--- What to produce ---
Only a number is expected here: the count of lines in the data that contain "computer".

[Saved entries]
== Segment start ==

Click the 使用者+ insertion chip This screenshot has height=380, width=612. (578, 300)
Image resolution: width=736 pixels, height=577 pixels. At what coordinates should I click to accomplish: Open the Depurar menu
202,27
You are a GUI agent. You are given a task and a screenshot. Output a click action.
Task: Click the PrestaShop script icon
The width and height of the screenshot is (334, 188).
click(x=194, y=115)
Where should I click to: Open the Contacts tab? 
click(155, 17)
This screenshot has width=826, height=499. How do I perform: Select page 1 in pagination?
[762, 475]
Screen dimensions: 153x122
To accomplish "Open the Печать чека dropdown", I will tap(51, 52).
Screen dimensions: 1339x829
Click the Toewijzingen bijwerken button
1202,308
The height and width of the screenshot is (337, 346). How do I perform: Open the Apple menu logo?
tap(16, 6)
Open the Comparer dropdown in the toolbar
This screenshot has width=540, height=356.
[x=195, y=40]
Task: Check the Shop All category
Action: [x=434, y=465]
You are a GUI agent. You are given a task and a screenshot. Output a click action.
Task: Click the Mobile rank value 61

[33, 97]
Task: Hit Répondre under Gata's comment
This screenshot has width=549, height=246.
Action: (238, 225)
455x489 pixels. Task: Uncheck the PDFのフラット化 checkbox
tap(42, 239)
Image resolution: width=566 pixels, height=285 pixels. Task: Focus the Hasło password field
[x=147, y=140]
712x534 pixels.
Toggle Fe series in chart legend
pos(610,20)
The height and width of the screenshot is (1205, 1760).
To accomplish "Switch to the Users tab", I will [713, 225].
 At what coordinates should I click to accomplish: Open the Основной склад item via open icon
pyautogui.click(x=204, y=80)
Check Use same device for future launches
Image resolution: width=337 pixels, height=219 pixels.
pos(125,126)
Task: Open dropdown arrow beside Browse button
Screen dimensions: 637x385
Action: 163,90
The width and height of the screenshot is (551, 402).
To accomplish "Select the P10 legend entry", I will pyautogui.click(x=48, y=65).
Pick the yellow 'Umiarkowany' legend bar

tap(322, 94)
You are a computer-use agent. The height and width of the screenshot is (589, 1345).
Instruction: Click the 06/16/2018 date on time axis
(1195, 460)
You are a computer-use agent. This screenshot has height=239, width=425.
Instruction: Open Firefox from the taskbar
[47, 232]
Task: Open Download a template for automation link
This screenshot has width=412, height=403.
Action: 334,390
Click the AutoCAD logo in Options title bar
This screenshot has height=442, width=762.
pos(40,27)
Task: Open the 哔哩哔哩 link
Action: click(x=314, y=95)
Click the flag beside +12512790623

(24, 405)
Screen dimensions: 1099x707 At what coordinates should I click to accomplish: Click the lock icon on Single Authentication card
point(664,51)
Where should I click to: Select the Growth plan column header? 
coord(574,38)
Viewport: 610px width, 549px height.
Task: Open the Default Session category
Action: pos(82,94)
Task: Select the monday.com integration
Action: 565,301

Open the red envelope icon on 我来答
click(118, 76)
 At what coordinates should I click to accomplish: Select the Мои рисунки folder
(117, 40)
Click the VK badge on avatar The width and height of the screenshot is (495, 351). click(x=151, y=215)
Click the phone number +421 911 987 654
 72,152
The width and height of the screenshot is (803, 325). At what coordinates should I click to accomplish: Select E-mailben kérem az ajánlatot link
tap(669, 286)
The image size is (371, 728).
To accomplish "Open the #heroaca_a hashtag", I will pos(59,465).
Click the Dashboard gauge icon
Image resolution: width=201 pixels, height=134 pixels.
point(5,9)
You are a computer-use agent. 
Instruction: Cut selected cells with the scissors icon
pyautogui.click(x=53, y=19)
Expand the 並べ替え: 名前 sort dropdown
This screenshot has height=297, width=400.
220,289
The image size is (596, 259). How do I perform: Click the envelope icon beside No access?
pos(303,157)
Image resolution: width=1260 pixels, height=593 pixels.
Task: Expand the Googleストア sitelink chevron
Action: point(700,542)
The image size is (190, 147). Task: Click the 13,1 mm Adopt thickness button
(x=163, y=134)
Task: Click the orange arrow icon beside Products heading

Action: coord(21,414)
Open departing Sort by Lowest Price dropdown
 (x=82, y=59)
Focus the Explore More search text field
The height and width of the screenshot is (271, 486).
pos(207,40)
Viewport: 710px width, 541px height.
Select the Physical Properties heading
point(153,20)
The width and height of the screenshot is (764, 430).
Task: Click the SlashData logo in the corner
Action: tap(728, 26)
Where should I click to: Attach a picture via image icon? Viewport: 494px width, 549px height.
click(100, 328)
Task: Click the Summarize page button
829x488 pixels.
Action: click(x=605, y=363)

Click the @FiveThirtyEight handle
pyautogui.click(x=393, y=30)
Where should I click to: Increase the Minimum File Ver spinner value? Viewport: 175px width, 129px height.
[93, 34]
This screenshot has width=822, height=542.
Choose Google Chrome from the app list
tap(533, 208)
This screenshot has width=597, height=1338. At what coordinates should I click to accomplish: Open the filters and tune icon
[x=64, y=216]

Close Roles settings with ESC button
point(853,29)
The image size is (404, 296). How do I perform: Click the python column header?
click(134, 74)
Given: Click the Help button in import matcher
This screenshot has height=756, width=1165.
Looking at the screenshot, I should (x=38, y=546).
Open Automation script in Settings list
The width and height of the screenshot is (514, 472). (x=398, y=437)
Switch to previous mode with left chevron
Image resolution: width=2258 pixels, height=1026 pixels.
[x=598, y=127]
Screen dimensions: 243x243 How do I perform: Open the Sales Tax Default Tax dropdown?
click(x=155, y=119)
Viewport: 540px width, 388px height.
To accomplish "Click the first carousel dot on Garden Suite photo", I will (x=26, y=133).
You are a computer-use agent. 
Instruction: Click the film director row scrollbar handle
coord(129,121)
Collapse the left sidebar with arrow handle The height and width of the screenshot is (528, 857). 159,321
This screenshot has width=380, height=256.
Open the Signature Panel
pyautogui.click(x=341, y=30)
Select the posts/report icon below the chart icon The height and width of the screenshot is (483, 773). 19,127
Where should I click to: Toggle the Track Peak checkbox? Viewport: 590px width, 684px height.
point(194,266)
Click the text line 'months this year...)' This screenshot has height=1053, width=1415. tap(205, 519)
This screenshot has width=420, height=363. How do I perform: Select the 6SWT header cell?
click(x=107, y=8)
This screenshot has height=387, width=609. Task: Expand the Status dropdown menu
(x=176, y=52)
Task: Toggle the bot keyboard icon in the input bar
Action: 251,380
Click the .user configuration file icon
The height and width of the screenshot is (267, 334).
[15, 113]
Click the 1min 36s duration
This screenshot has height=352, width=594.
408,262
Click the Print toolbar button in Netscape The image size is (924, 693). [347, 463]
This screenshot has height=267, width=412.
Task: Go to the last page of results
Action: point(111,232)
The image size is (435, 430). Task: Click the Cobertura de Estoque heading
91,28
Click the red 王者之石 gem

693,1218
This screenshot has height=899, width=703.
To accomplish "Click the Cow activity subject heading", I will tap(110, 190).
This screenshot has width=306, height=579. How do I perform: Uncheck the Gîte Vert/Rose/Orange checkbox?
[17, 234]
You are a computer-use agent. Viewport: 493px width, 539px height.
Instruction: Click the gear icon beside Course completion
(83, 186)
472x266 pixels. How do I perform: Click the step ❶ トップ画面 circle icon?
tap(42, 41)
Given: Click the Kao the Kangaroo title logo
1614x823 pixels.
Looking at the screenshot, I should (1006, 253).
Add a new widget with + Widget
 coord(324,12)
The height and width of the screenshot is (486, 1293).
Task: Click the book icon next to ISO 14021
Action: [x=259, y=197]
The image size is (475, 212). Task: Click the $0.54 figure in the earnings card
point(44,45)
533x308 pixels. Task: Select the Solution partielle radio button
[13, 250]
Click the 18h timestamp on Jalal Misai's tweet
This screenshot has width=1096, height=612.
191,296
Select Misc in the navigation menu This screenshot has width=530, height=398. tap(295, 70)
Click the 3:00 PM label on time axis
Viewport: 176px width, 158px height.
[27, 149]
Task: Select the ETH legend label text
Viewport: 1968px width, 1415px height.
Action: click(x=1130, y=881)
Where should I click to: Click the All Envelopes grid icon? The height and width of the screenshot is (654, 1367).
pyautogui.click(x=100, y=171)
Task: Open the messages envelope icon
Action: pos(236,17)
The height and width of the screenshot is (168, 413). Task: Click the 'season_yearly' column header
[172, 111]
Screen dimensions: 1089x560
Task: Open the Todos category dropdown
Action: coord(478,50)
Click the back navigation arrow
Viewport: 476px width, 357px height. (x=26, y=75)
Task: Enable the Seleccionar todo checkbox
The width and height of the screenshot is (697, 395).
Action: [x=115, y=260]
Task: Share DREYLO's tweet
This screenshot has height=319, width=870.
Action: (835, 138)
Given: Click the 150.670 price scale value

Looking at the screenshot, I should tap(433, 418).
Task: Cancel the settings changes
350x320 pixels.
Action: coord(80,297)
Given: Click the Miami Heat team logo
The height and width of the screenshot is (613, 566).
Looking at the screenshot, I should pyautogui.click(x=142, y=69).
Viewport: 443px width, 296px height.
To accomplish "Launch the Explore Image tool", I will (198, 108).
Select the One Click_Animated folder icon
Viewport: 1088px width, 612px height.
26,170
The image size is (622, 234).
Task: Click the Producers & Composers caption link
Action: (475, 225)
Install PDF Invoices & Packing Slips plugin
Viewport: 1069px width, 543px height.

== Segment end ==

--- Exercise output ---
5